Thursday, 26 January 2017

One More Red Nightmare

Before you read ふたたび赤い悪夢 (futatabi akai akumu, One More Red Nightmare, 1992) by NORIZUKI Rintarou (法月綸太郎), you need to decide whether you want to read the two earlier books in the series 雪密室 (yuki misshitsu, Snow Locked Room, 1989) and 頼子のために (Yoriko no tame ni, For Yoriko, 1990). Events and characters of both of these books are important background to this one; and Norizuki supplies readers with enough information to understand the story even if they haven't read those. That means that they get a good deal more information about the mysteries than they would ideally want before reading them. He doesn't go so far as to give away the whole mystery; but when I think of the trouble I go to avoid spoilers, I feel that authors could make a bit of an effort in that direction too. In this case I accept the inevitable and add the warning that this review, like the book it discusses, will show a little bit more than you might want about at least one of the previous books (but less than the author does).

Detective story author and amateur detective NORIZUKI Rintarou (the character with the same name as the author is an Ellery Queen homage that several Japanese writers have maintained) is suffering from the memories of his investigation in For Yoriko. He has lost any sense of purpose as a detective, and that crisis of confidence has also spread into his writing career, leading to a one year long writer's block. Trying to puzzle out a way forward he finds himself meditating on mid to late Ellery Queen novels that feature a similar mental trial, particularly Cat of Many Tails (1949).

He is partially shaken out of his self absorbed inaction by a call for help from young singing star, HATANAKA Yurina (畑中有里奈), looking for Rintarou's father, the police superintendant, who had promised to help her if she ever needed it in the first book, Snow Locked Room. Yurina has been attacked with a knife, apparently by an obsessive fan, in a store room of the radio station where she had been invited for an interview. Her memory is that she felt the knife stabbing her and fainted; yet when she came to she was covered in blood, but without a scratch. Meanwhile in a nearby park the attacker has been found stabbed in the stomach, although he was apparently unharmed when he left the radio station.

Accompanying Yurina's fear of her responsibility in the killing, there is a secret in her past which weighs on her: her mother had apparently murdered her baby brother and father, before committing suicide, when Yurina was a baby. So the investigation involves two mysteries, the stabbing of Yurina's attacker and the murder of her family in the distant past.

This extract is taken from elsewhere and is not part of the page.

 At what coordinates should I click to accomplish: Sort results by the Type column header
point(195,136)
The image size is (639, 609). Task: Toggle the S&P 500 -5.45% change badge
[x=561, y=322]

All in all this is an odd book. When I write that the investigation involves two mysteries, in fact the various mysteries also break down into smaller parts, which are solved bit by bit, sometimes by deduction, sometimes by revelation. Those puzzles which allow the reader to solve them are fair enough, but generally not very compelling; one trick where I was led quite astray was very effective (the real solution made more sense than the red herring but was still a surprise). But there are some odd problems of balance in the book. Rintarou's self doubt is far more the theme of the book than the actual mystery (much more so than in the related Ellery Queen books). The mystery however seems too unrealistic for such a novel. And the narrative sometimes slows almost to a halt: a monologue of many pages, which accompanies a guided tour through the radio broadcasting building, feels like it should have something relevant in it; so does a chapter long timeline of popstar marketing in Japan. It almost makes you suspect that some plot points were not quite fixed when the earlier chapters were written.

I could add quite a bit to the things that didn't quite seem to work in the book; but I didn't especially dislike it. You can read Ho-Ling's review of the book here, if you'd like a second opinion, though I didn't notice much that I'd disagree with.